Sudah lama tidak menulis di blog. Kangen. Tapi kali ini, aku bertekad akan kembali mengisi blog. Yah, mungkin bukan cerita panjang. Hanya lintasan-lintasan pikiran. Untuk pengingat diri tentunya. Karena aku juga tau, blog ini sepi dan seperti hampir mati suri. Jadi, tak banyak juga yang melihat. Aman untuk berbagi. 

"Menikah berarti saling mencuri tabi'at" begitu kata tausyiah seorang ustadz yang sudah aku lupa namanya di suatu kajian keluarga. "Pada suatu masa, bisa saja istri dan suami akan saling bertukar karakter" (yang diistilahkan beliau mencuri tabi'at) dan aku termasuk orang yang membenarkan apa yang beliau ucapkan. Aku yang extrovert, ketemu belahan jiwa yang introvert, berjalan di tahun ke-9 pernikahan kami (alhamdulillaaah sudah memasuki tahun ke-9 ma shaa Allah) menjadi lebih introvert. Sementara, suami lebih extrovert saat ini. Hehe. Dulu kalau ada apa-apa, aku sangat mudah bercerita kepada siapa saja. Sekarang, suami adalah satu-satunya orang yang paling tau apa ceritaku. Ketika hendak bercerita kepada orang lain, rasanya aku berpikir puluhan kali; apakah cerita ini layak untuk aku ceritakan ke orang lain. Mungkin karena--ma shaa Allah--aku menemukan kenyamanan yang amat sangat ketika bercerita dengan suami, jadi tidak butuh tempat lain untuk bercerita. Kepadanya, cerita mengalir bagai sungai yang deras. Dan waktu 3 jam serasa hanya 15 menit. Ma shaa Allah tabaarakallaah. Alhamdulillaah bini'matiHi tatimmusshalihaat.

Hari ini di sebuah grup WA, ada ibu² bercerita kalau dia merasa malu, menyesal dan merasa bersalah. Pasalnya, ketika sedang memarahi atau mengomel dengan sang anak, tak dinyana mic sang anak sedang tidak kondisi mute. Jadi, omelan tersebut terdengar ke seantero isi kelas sang anak yang memang lagi sekolah zoom. Haduh, nano nano rasanya. Tapi, sepertinya hampir semua ibu yang mendampingi anak sekolah pernah mengalaminya. Aku pun pernah, hehe. Sedikit beruntung, teman sekelas kakak tidak ada yang bisa bahasa Indonesia. Karena memang kakak tidak sekolah di sekolah Indonesia.

Tapi, ada pelajaran berharga yang dapat aku petik dari peristiwa ini. Pelajaran berharga untukku tentunya. Jika kamu yang tak sengaja membacanya juga, semoga juga dapat memetik pelajaran ini bersama-sama. Bahwasannya, setiap kata itu yang keluar dari lisan kita--sebagaimana penjelasan ustadz Abdul Aziz Abdul Ra'uf dalam tafsir surat Al Waqiah--seperti sesuatu yang "dilepeh" di sisi-Nya. Ter-record dengan sangat apik dan di yaumil akhir akan menemui wujudnya. Artinya, kata-kata yang sekarang hanya terlihat bagai awang-awang, dan tentu saja tak ada wujud fisiknya, nanti di akhirat akan ditampilkan Allah dalam wujudnya. Ibarat melepeh permen. Ada wujudnya. Tapi, bukan seperti itu yaaa. Tentu saja mekanisme nya kita tidak tau karena itu perkara ghaib saat ini. Semua kata baik, kata buruk akan ada wujudnya. Akan ada report nya.

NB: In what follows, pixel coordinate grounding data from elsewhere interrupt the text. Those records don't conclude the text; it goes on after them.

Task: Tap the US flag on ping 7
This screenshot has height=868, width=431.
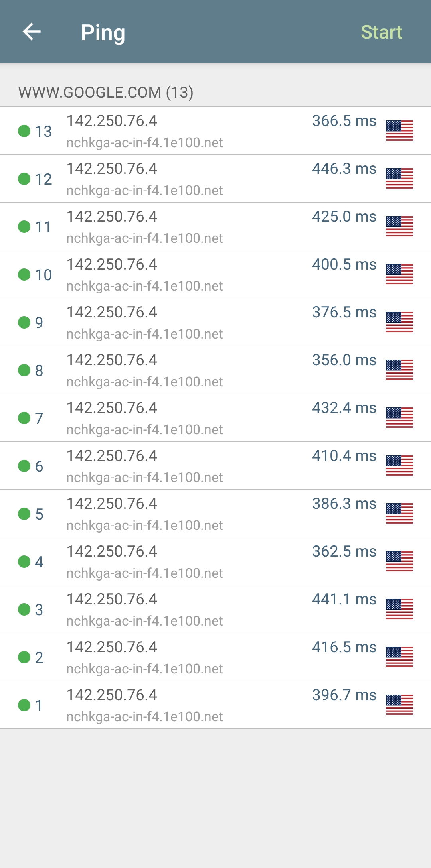Action: (399, 418)
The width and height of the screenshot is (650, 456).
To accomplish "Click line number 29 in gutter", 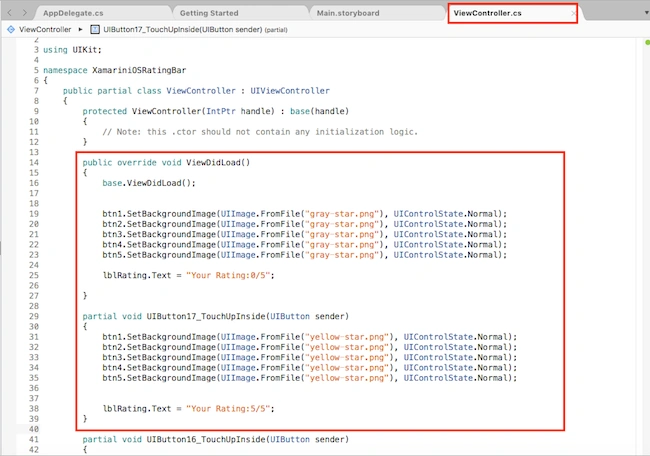I will (x=34, y=316).
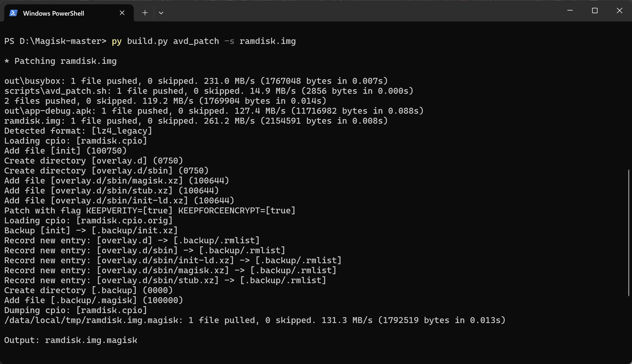Viewport: 632px width, 364px height.
Task: Click the vertical scrollbar thumb
Action: click(x=628, y=233)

Jika di dunia ini, hanya dengan segelintir orang, kita merasa malu ketika kata yang kita sampaikan bukan kata yang menyenangkan untuk didengar, lalu bagaimana di yaumil akhir kelak? Bagaimana malunya ketika semua kata-kata dibeberkan tanpa penambahan maupun pengurangan sedikit pun? Akan tenggelam dalam kedalaman keringat seberapa kah kita? Ya Allah.. semoga Allah tutupi aib-aib kita di akhirat kelak dan Allah hisab kita dengan hisab yang mudah. Aamiin yaa Rabb.

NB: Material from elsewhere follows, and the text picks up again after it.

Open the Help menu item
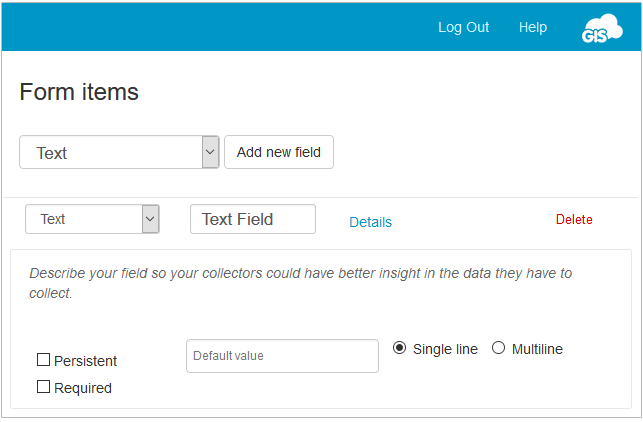 (x=532, y=27)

Ini pelajaran buat aku agar lebih berhati-hati untuk memperhatikan apa yang keluar dari lisan. Segera bertaubat dan beristighfar jika itu sesuatu yang salah sesegera mungkin karena:
- kita tidak tau apakah masih ada kesempatan bertaubat dan beristighfar di masa mendatang atau tidak
- kita akan terhalang dari banyak kebaikan (menjadi musibah) ketika masih ada dosa yang mengganjal. Ada dosa yang belum ditaubati, sungguh telah cukup membuat kenikmatan untuk melakukan amal shalih jadi tercerabut. Astaghfirullah


Tentu ini nasihat pribadi untuk diri sendiri terutama. Karena diri ini masih amat sangat sering tersalah. Juga belum bisa memenej lisan dengan baik. Tapi, bukan berarti harus putus asa. Harus berupaya semaksimal mungkin dan sebaik mungkin tentunya.